Time evolution of the vertical flux profile as the slope of the particle size spectrum is varied linearly in time from p = −2 on day 16 to p = −4.5 on day 19, after which it is held constant. The total mass flux exiting the euphotic layer is held constant and other parameters are fixed at α = 0.03, r = 0.05 d−1, and β = 5 × 10−6 m−1.

The particle size spectra (PSD) at a depth of 500 m (Fig. 10) reveal that the bump in the flux profile (Fig. 9) is caused by a relative abundance of large particles compared to small particles at the base of the euphotic layer. On day 19, the size spectrum at z = 0 m is steepened so there is a reduction in the number of large particles entering the water column. However, it takes time for this information to reach depth, so the size spectrum at z = 500 m is still relatively flat, and there are more larger particles at z = 500 m than at z = 0 m on day 19. This excess of large particles at depth creates the subsurface maxima in mass flux seen in Fig. 9. Similarly on day 22, the excess of large particles at z = 1250 m results in another subsurface maxima in mass flux.

Figure 10
figure10

Time-evolution of the particle size spectrum (PSD) at z = 500 m as the number spectral slope at the surface was varied from p = −2 to p = −4.5. The largest particles transition more rapidly to the new steady-state, and the smallest particles transition more slowly.

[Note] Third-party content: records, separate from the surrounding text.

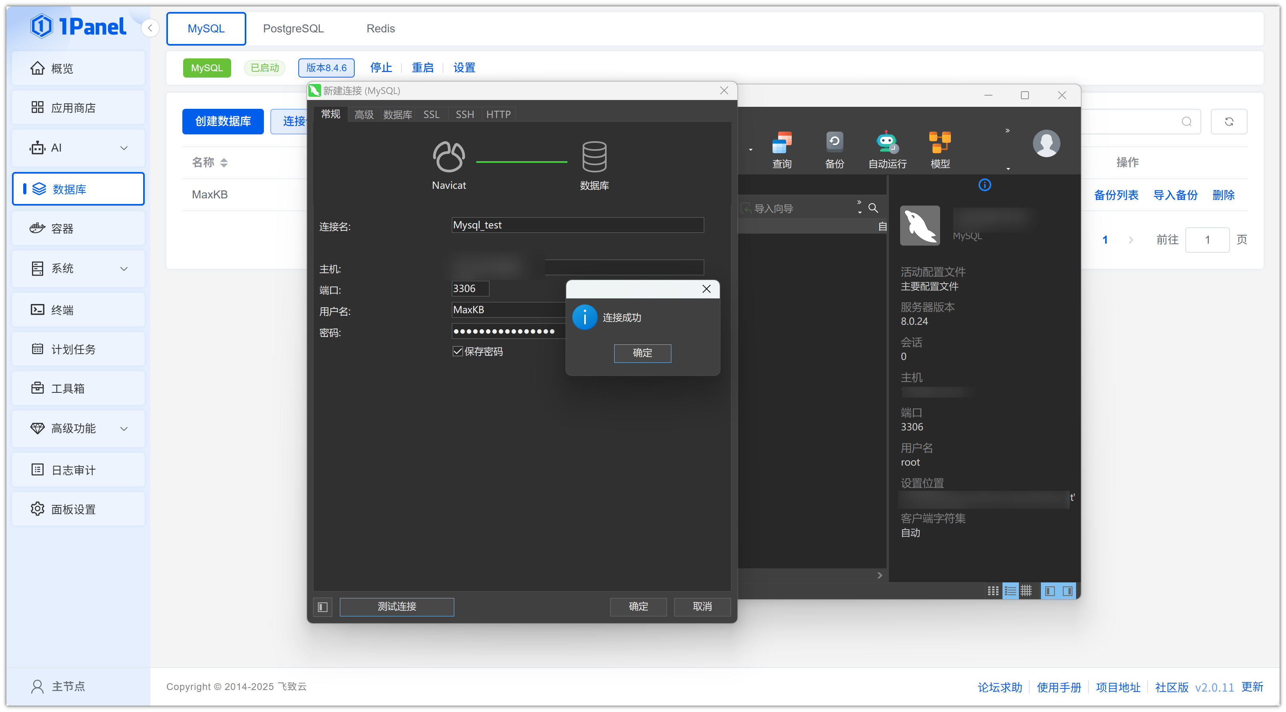Toggle right pane icon in status bar
The width and height of the screenshot is (1286, 712).
tap(1067, 591)
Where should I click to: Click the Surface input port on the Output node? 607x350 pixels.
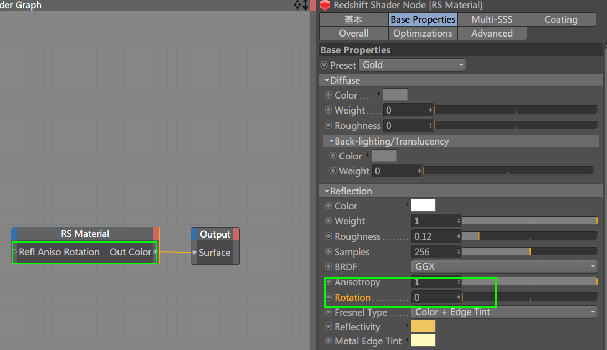[x=194, y=253]
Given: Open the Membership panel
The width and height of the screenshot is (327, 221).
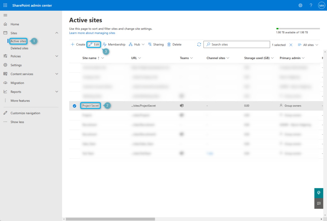Looking at the screenshot, I should point(114,44).
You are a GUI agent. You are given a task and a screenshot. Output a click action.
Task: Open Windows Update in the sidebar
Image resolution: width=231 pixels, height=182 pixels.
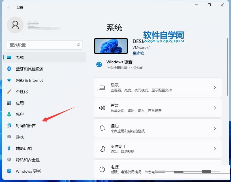tap(28, 171)
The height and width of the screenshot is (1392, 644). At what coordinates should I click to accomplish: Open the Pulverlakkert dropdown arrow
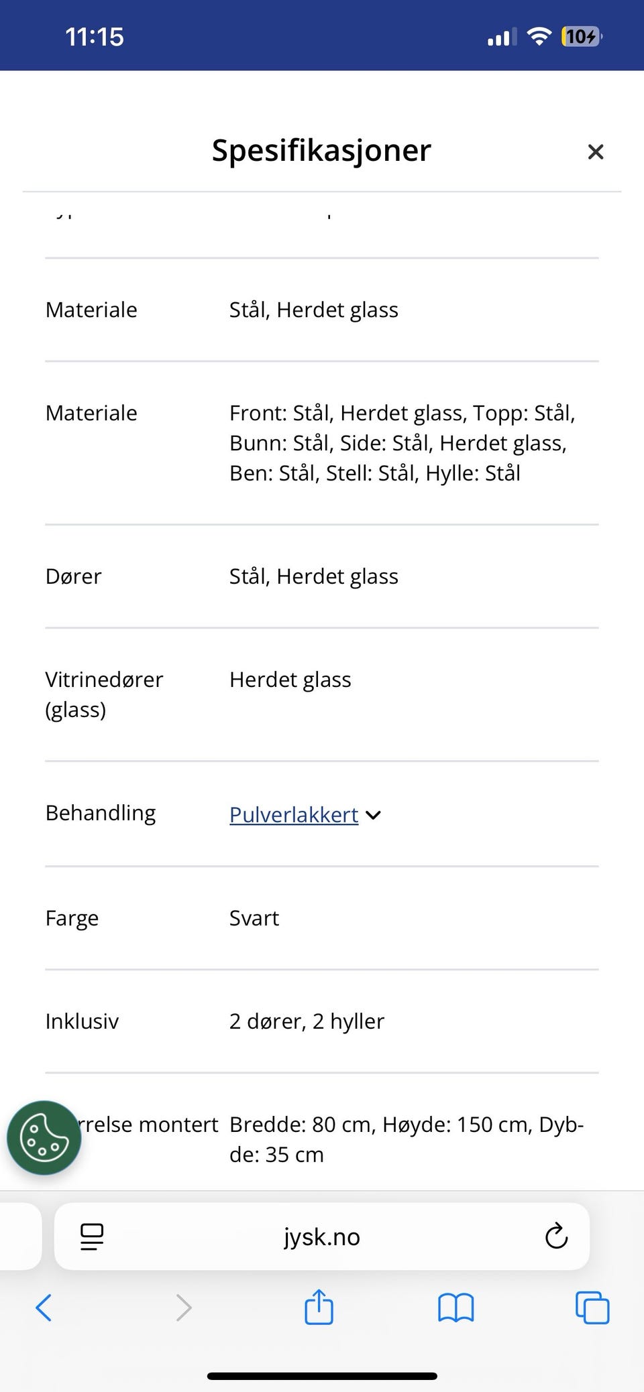coord(373,815)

Furthermore, the numerical model reveals how the transition between two steady states occurs. Because larger particles sink faster in this model, the transition between two steady-state spectra occurs starting with the largest particles. For example, Fig. 10 shows the time-evolution of the size spectrum at z = 500 m. As p is steepened at z = 0 m, the spectrum at z = 500 m steepens starting from the largest particle sizes. By day 22, the largest three particle sizes have already reached the new steady-state spectrum. In contrast, the smaller particles do not reach the new steady-state spectrum until day 32. This is because the small particles sink more slowly, so it takes longer for information about changes in small particles at the surface to reach depth.

Discussion

There have been several attempts10,12 to mechanistically reproduce the canonical Martin flux profile from first principles using only a few parameters. Here, we derive the flux profile based on four parameters: the excess particle density α, the change in seawater density with depth β, remineralization rate r, and spectral slope of the particle size distribution p. We examined the influence of each of these parameters over a range of realistic values derived from literature (Table 1) and/or observations (Fig. 4). Most Stokes’-derived analyses of sinking oceanic particles to date have not accounted for the change in the density of seawater with depth, despite some observational evidence that it may be of importance for certain particle types59. Our work suggests that β becomes increasingly important in cases where \(\frac{\beta }{\alpha }z > 1\), and appears to be disproportionately important for porous particle aggregates that are permeated by the surrounding water (and differ from those presented here). Some field and laboratory based observations support this premise. For example, accumulation of marine snow of moderate to high porosity is observed60 at high density gradients in the water column. More recently, it was pointed out61 that particle accumulation at density interfaces may be enhanced by the diffusion-limited exchange of low density water entrained within aggregates. For incompressible particles, we recommend using a value of β derived from linear fits to the absolute water density, which is relatively constant throughout different regions and seasons (Fig. 4a). For particles with a compressibility similar to that of seawater, using β derived from a linear fit to the potential density of seawater would be more appropriate (Fig. 4b).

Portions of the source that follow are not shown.